Cat back home after escape from Redbourn vets
PUBLISHED: 06:25 24 August 2013
A ROUTINE operation on a family’s cat turned into a dramatic search and rescue last week when he escaped through an open window.
Stuart Beagle was shocked to be told his precious pet Boots had gone missing from Medivet in Redbourn on Tuesday and claims they suggested the cat had opened the window himself.
But when the father of one went in to inspect the surgery’s recovery room he saw the window had to be opened using a handle and it eventually transpired it had been left ajar.
He said: “They were bringing him around from the anaesthetic and tried to get one of those cones over his head. They had an open window and he saw his chance.”
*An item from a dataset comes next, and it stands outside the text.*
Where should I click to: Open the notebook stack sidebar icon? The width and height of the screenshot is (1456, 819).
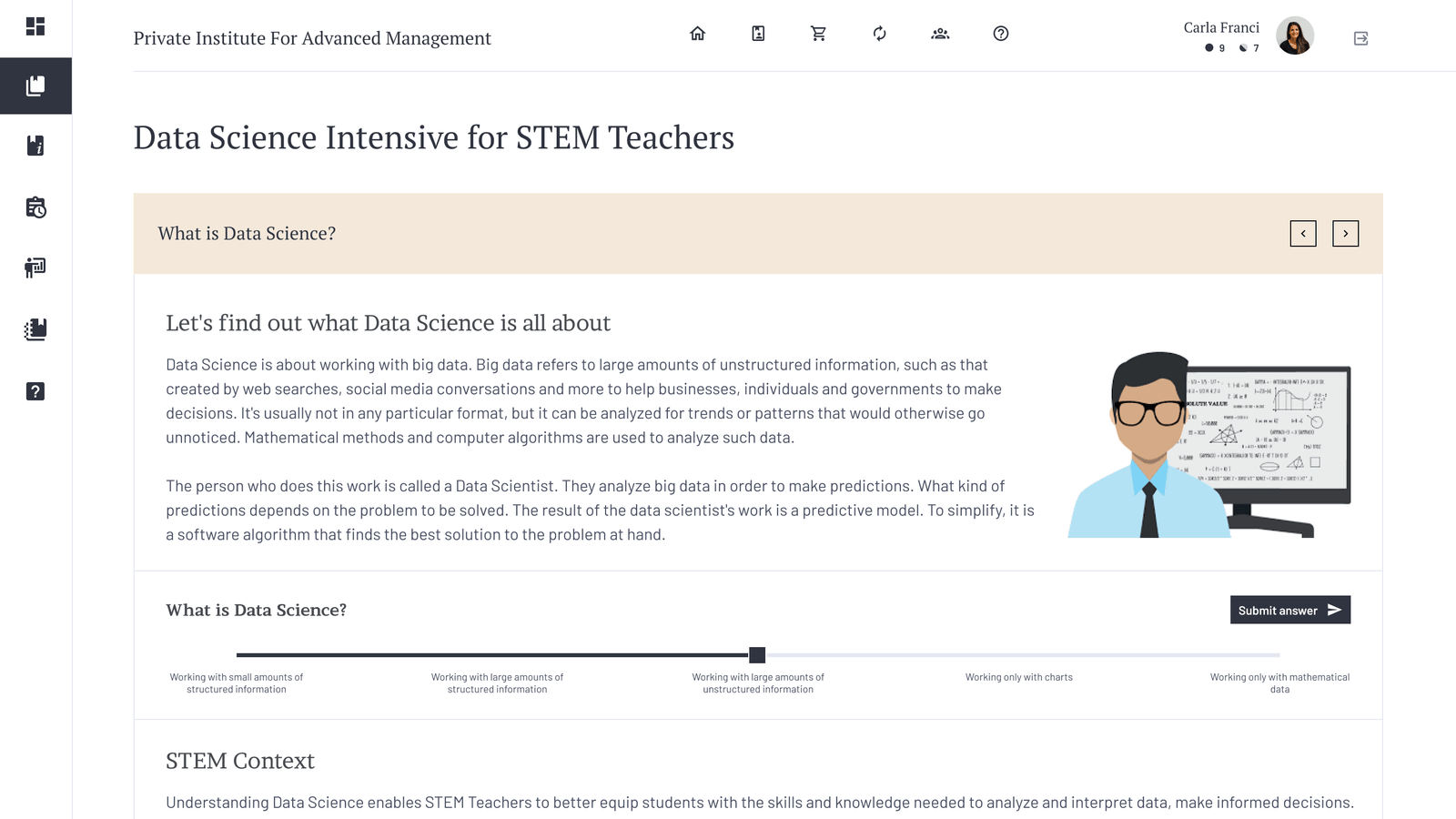point(35,329)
After hearing the black and white cat had escaped Stuart immediately began looking for him as he still had a surgical tube in his leg, leaving him vulnerable to infection. The guidelines say after the operation the animal should be kept inside for approximately two weeks, so there is obviously a risk to the pet.
“I asked the student vet if there was an issue with the cat being outside still suffering from the anaesthetic and having an open wound with no protective collar, and he could not give an answer.
“When I asked to speak to a vet, I was told that she was very new to this country and did not speak good English, which I am absolutely furious about.”
The vets apparently offered to make posters to help the family and claimed the area manager would make an appearance, but neither of these promises came to fruition according to Stuart.
He eventually found the shaken five-year-old cat on Redbourn High Street at around 1.30pm the following day – almost 24 hours after he had disappeared.
Medivet waived the charge for the operation after the incident, but Stuart, of Nicholls Close, is still not happy: “This company has a duty of care to provide to any animal that is brought in and they clearly disregarded this.
“Why would you have an open window in a recovery room, where animals have been traumatised through operations, and bring them round in unfamiliar surroundings? Of course they are going to be scared and run.”
The 39-year-old spoke to the practice’s area manager as he was dismayed not to receive a courtesy call or apology from her and claims she said the vets had told her everything was in hand: “She did not feel it was necessary to call the upset, worried or angry owners to ensure we were happy, and when I started to explain how we felt there was no empathy shown towards either myself, my wife, or my very distraught eight year old daughter, and she told me she was going to terminate the call and hung up.”
He added: “I am glad to say my cat is now home with us and I am hopeful he will be better soon.”
A spokesperson for Medivet said the incident was rare and something they take very seriously. They said as soon as Boots escaped branch staff organised a search along with the area manager who was on annual leave: “She arranged that other local veterinary practices, animal shelters and the police were contacted, and for missing posters of Boots to be put up around the area.
“She remained in constant contact with the staff at the practice as well as Boots’ owners, ensuring that everything possible was done to ensure his safe return.”
They went on: “A Medivet Senior Partner has apologised sincerely to Boots’ owners for the distress caused.”